---------- SELECTED PASSAGE ----------

The Alberta Government is moving forward with a piece of legislation that will serve to regulate and standardize mental health counselling services in the province.

According to the Chair of The Federation of Associations of Counselling Therapists in Alberta (FACT Alberta) Nicole Imgrund, currently, anyone in Alberta can claim to be a counsellor.

"We have in Alberta, we estimate about 5000 counselling therapists, who work in the area of mental health who are non-regulated professionals. So they do not belong to one of the colleges that already exists under the Health Professions Act."

Currently the profession has been regulated in all 50 states in the US and four provinces in Canada, including Ontario, Quebec, New Brunswick and Nova Scotia.

Imgrund says there are many benefits to enacting legislation towards regulating the practice.

"Currently in Alberta anyone can call themselves a counsellor. So this will help take the burden off often vulnerable people asking for help, to figure out whether or not the professional they are seeing have the required training and education to preform the task safely and effectively. It will also help standardize counselling in the province, so that people have the same entry to practice competencies and it will provide some oversight. If someone needs to make a complaint, there will be a body that they can do that to, providing accountability to the practice. Those are things that have been missing in Alberta for people seeking a mental health aide."

The legislation will aim to create a College of Counselling Therapy, overseeing the practices of Counselling Therapists in addition to practitioners working in the field of addictions support and child counselling.

---------- EXCERPTED DATA ----------

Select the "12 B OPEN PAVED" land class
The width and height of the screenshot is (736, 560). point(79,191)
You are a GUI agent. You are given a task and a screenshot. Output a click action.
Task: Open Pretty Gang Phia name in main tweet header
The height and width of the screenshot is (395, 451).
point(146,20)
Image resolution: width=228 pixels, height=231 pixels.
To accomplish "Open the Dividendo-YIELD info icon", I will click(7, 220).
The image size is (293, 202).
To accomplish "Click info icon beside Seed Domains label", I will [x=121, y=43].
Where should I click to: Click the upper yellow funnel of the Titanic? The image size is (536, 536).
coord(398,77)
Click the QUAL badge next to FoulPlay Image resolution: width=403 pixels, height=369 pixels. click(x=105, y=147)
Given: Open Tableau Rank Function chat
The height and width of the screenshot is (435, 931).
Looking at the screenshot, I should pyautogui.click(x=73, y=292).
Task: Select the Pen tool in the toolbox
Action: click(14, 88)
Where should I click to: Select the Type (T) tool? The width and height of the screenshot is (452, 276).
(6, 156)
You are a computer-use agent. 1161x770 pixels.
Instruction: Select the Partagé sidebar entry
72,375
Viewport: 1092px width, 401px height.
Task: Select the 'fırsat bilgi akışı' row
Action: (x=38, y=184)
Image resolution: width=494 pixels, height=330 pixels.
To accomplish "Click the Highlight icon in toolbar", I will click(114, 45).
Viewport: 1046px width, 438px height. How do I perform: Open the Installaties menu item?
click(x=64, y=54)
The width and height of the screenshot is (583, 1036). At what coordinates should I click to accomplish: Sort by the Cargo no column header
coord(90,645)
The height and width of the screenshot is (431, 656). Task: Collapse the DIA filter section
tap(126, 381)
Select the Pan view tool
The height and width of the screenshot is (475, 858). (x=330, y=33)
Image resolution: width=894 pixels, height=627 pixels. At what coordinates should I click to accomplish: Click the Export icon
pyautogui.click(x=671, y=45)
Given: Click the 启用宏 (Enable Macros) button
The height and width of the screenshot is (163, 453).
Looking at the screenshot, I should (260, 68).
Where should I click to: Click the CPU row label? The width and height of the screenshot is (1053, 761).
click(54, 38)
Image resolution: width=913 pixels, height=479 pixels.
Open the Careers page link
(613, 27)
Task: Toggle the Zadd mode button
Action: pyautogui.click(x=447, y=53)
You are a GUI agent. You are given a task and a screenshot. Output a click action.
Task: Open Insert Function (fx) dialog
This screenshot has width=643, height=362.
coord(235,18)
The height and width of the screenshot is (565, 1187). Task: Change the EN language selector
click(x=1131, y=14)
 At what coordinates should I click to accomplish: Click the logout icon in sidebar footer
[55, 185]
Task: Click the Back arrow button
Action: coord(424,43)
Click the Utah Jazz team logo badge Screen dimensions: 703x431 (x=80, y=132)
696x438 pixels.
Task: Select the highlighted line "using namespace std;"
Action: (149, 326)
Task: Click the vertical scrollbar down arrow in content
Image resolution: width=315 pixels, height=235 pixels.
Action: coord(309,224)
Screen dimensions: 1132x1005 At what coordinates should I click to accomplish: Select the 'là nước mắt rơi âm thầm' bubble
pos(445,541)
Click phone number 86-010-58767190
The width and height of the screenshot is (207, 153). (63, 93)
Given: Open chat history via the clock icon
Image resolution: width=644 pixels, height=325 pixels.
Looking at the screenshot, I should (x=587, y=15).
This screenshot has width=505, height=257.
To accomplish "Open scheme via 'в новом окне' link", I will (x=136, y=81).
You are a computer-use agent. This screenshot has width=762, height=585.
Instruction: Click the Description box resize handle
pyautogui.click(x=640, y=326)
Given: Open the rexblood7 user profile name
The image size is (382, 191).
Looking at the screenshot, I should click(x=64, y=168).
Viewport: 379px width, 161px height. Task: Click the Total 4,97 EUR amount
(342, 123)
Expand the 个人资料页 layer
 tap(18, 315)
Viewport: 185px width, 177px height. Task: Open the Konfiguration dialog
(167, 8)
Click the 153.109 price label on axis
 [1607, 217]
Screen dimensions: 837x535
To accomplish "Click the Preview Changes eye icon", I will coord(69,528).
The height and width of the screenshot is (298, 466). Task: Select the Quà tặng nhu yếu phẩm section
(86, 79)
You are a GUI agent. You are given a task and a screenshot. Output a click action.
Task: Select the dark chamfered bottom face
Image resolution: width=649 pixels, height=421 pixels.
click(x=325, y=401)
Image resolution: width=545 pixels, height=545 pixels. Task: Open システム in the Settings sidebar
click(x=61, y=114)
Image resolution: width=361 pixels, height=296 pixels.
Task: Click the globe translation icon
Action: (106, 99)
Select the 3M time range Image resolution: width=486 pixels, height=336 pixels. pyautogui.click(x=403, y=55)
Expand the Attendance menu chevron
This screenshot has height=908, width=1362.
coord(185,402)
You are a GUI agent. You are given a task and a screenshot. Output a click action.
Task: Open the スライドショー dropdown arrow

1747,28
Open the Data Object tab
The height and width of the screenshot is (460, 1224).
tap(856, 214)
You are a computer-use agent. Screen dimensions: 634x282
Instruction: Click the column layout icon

----------

■ EXERCISE GOAL:
Please continue the article above on Alberta's counselling regulation legislation, picking up after its last sentence.

■ TASK RESULT:
Imgrund says that faulty counselling can have a myriad of consequences to vulnerable people, beyond what is expected.

"We hear this a lot, people going to somebody and they weren't really someone who had the education or training so they decided that counselling doesn't work, thus, they avoiding seeing someone for help, for a very long time. In addition to incompetence we hear about abuse and exploitation, or breach of privacy or unethical business practices. People charging excessive fees, or charging for services they didn't provide. All of those things we hear from people quite often, so it's very real to us, the risk that it poses."

While the time span for the creation of a college is still being determined, Imgrund says she looks forward to working with the province to enact the regulation changes to the practice.

"The goal being, that we clearly identify all of the competencies to be an effective, safe counselling therapist and then identify those people who have those qualifications."